**EXERCISE OBJECTIVE:** Could you condense the paragraph of the media access text below that begins "The popular media access technologies" into a short bulleted list of its main points?
[TEXT SECTION start]
Most media collections contain some kind of metadata such as author names, production dates, program titles, image formats, or, in the case of social media services such as Flickr, upload dates, user assigned tags, geodata, and other information.[5] If we are given access to such metadata for a whole collection in the easy-to-use form such as a set of spreadsheets or a database, this allows us to at least understand distributions of content, dates, access statistics, and other dimensions of the collection. Unfortunately, usually online collections and media sites do not make available the complete collection’s metadata to the users. Even if they did, this still would not substitute for directly seeing, watching, or reading the actual media. Even the richest metadata available today for media collections do not capture many patterns which we can easily notice when we directly watch video, look at photographs, or read texts--i.e., when we study the media itself as opposed to metadata about it.[6]

The popular media access technologies of the nineteenth and twentieth centuries, such as slide lanterns, film projectors, microforms, Moviola and Steenbeck, record players, audio and video tape recorders, were designed to access single media items at a time at a limited range of speeds. This went hand in hand with the organization of media distribution: record and video stores, libraries, television and radio would make available only a few items at a time. For instance, you could not watch more than a few TV channels at the same time, or borrow more than a few videotapes from a library.

At the same time, hierarchical classification systems used in library catalogs made it difficult to browse a collection or navigate it in orders not supported by catalogs. When you walked from shelf to shelf, you were typically following a classification system based on subjects, with books organized by author names inside each category.

Together, these distribution and classification systems encouraged twentieth-century media researchers to decide before hand what media items to see, hear, or read. A researcher usually started with some subject in mind--films by a particular author, works by a particular photographer, or categories such as “1950s experimental American films” and “early 20th century Paris postcards.” It was impossible to imagine navigating through all films ever made or all postcards ever printed. (One of the first media projects that organizes its narrative around navigation of a media archive is Jean-Luk Godard’s Histoire(s) du cinéma which draws samples from hundreds of films.) The popular social science method for working with larger media sets in an objective manner--content analysis, i.e. tagging of semantics in a media collection by several people using a predefined vocabulary of terms (for more details, see Stemler, 2001)--also requires that a researcher decide before hand what information would be relevant to tag. In other words, as opposed to exploring a media collection without any preconceived expectations or hypotheses--just to “see what is there”--a researcher has to postulate “what was there,” i.e., what are the important types of information worth seeking out.

Unfortunately, the current standard in media access--computer search--does not take us out of this paradigm. Search interface is a blank frame waiting for you to type something. Before you click on search button, you have to decide what keywords and phrases to search for. So while the search brings a dramatic increase in speed of access, its deep assumption (which we may be able to trace back to its origins in the 1950s, when most scientists did not anticipate how massive digital collections would become) is that you know beforehand something about the collection worth exploring further.

The hypertext paradigm that defined the web of the 1990s likewise only allows a user to navigate though the web according to the links defined by others, as opposed to moving in any direction. This is consistent with the original vision of hypertext as articulated by Vannevar Bush in 1945: a way for a researcher to create “trails” though massive scientific information and for others to be able to follow those traces later.
[TEXT SECTION end]
[DATA BLOCK start]
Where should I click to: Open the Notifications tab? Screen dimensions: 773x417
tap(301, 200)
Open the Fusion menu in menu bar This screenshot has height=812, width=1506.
[DATA BLOCK end]
**IN RESPONSE:**
- Nineteenth- and twentieth-century media access technologies were built to access one media item at a time, at a limited range of speeds. These included slide lanterns, film projectors, microforms, Moviola and Steenbeck, record players, and audio and video tape recorders.
- Media distribution worked the same way: record and video stores, libraries, television, and radio offered only a few items at a time.
- For example, you could not watch more than a few TV channels at once or borrow more than a few videotapes from a library.